▶ **Explore the material**
[1] In the passage about Joe, reproduce the text between "Repeat. Repeat. Repeat." and "except gross motor.", inclusive.
[2] Render this sentence from the passage about Joe in Spanish: "We had him assessed through our local elementary school with a dedicated special ed team."

▶ **Study text**
Repeat. Repeat. Repeat.
47 days later:
"Joe, do you remember what letter this is?"
"Joe, it's an A. Remember?"
It's a lot like Groundhog Day around here. Every time I park the car, I have to go over our routine of NOT jumping out of the car seat, flinging open the door, and running into the parking lot. Every single time.
It was time to assemble his little team of specialists who could help us make some decisions. We had him assessed through our local elementary school with a dedicated special ed team. These women are a gift, helping me think through logistics of homeschooling, pointing me in the direction of services and options, and loving Joe in the process. His speech therapist guided us back to the neurologist, who confirmed from the inside what the special ed team had found in their assessments:
- Joe scores low average to deficient in every single area except gross motor.
- His gross motor is crazy-excellent, which is consistent with frontal lobe damage.

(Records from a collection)
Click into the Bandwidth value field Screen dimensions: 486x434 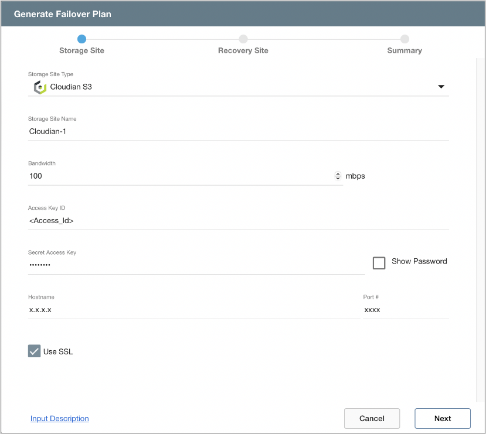tap(179, 176)
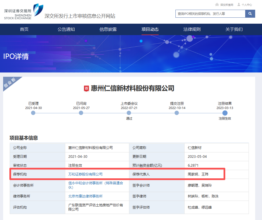Click the 已受理 timeline marker dot
This screenshot has height=220, width=262.
33,113
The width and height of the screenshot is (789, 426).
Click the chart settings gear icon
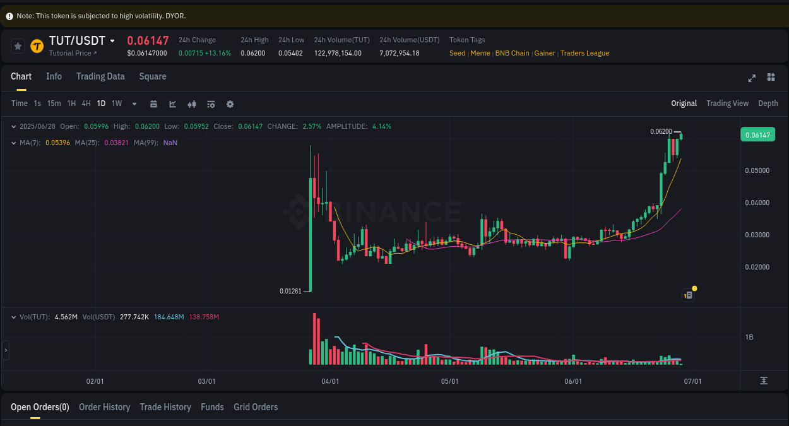click(x=230, y=103)
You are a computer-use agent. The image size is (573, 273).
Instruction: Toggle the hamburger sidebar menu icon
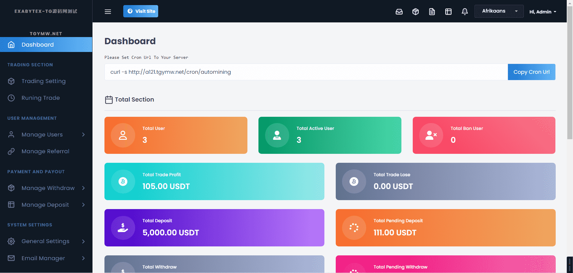pyautogui.click(x=108, y=11)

▶ **Solutions for each task**
[1]
Repeat. Repeat. Repeat.
47 days later:
"Joe, do you remember what letter this is?"
"Joe, it's an A. Remember?"
It's a lot like Groundhog Day around here. Every time I park the car, I have to go over our routine of NOT jumping out of the car seat, flinging open the door, and running into the parking lot. Every single time.
It was time to assemble his little team of specialists who could help us make some decisions. We had him assessed through our local elementary school with a dedicated special ed team. These women are a gift, helping me think through logistics of homeschooling, pointing me in the direction of services and options, and loving Joe in the process. His speech therapist guided us back to the neurologist, who confirmed from the inside what the special ed team had found in their assessments:
- Joe scores low average to deficient in every single area except gross motor.

[2] Hicimos que lo evaluaran a través de nuestra escuela primaria local, con un equipo dedicado de educación especial.